In the middle of May, I’d discussed whether investors should follow the old investing adage, “sell in May and go away.” The combination of ballooning stock valuations and shaky economic data was enough to make certain experts very scared. Fast forward to the middle of July, and these factors are still present. Today, I want to look at what Warren Buffett and some of his peers are saying about a potential market crash.
Is Warren Buffett predicting a market crash?
Warren Buffett’s principles of value investing are worth considering in this red-hot market. The Relative Strength Index (RSI) is one indicator that illustrates whether an equity is in oversold or overbought territory. Last week, top stocks like Shopify, Kinaxis, Constellation Software, and Spin Master all came into Friday at technically overbought levels. The S&P/TSX Composite Index itself last had an RSI of 61, pushing it closer to this key sell signal.
Fortunately, there are still some stocks on the TSX that are trading in discount territory. Warren Buffett made a big bet on one sector this month that may inform the way investors behave this summer.
What is Buffett betting on this summer?
Earlier this month, Berkshire Hathaway announced a $9.7 billion deal for Dominion Energy, a producer and transporter of electricity and natural gas. Energy stocks were pummeled early on during the market correction in the late winter and early spring. One of Buffett’s top Canadian holdings still looks like a potential buy-low opportunity right now.

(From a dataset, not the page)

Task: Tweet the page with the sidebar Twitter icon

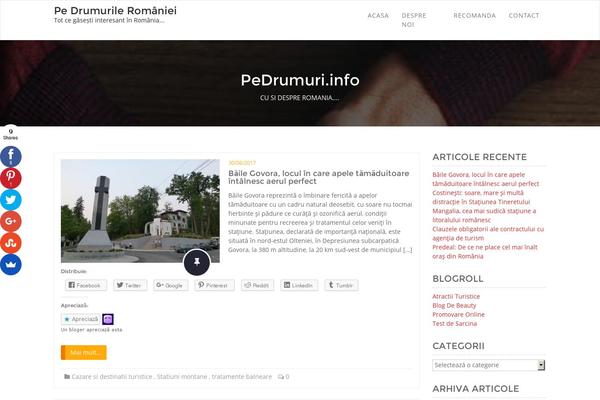Action: 11,200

Warren Buffett added to his holdings in Suncor Energy (TSX:SU)(NYSE:SU) in recent years. However, this top energy stock has failed to gain momentum after a sharp dip in 2020. Shares of Suncor have dropped 46% in 2020 as of early afternoon trading on July 13. The company slipped out of profitability in Q1 2020, but it still possesses a favourable price-to-book (P/B) value of 0.8.
Suncor last reduced its quarterly dividend payout to $0.21 per share. This represents a 3.8% yield. Suncor is reeling after a rough first half to this year, but this Canadian energy giant looks undervalued right now.

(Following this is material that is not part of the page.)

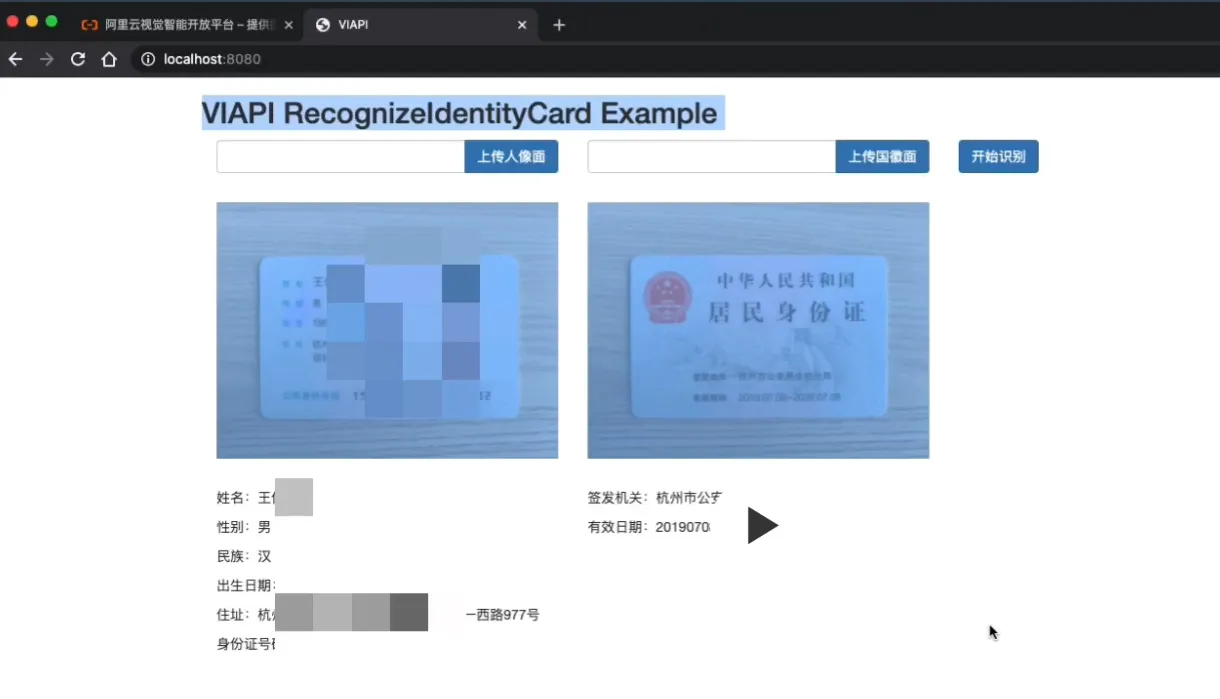Click the ID card front image
Viewport: 1220px width, 699px height.
[x=387, y=331]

How you can prepare for a market crash
Investors who prefer to go on the defensive right now also have some solid options. Utilities have fared very well in 2020. Falling interest rates have continued to drive income investors into the arms of utility stocks. These equities offer stability and typically boast yields that outpace inflation. Fixed-income vehicles that fit this description are harder to come by in the low interest rate environment. Warren Buffett’s bet on Dominion also suggests that the legendary investor is looking for utility exposure.
Emera is a Nova Scotia-based utility. Its shares have dropped 1.4% in 2020 so far. However, the stock is up 2.7% year over year. In its Q1 2020 results, the company reported adjusted net income of $193 million, or $0.79 per share, compared to $224 million, or $0.95 per share, in the prior year. However, cash flow still increased by $84 million to $502 million.
The company last approved a quarterly dividend of $0.6125 per share. This represents a solid 4.5% yield. Shares of Emera also boast a favourable price-to-earnings ratio of 15 and a P/B value of 1.5.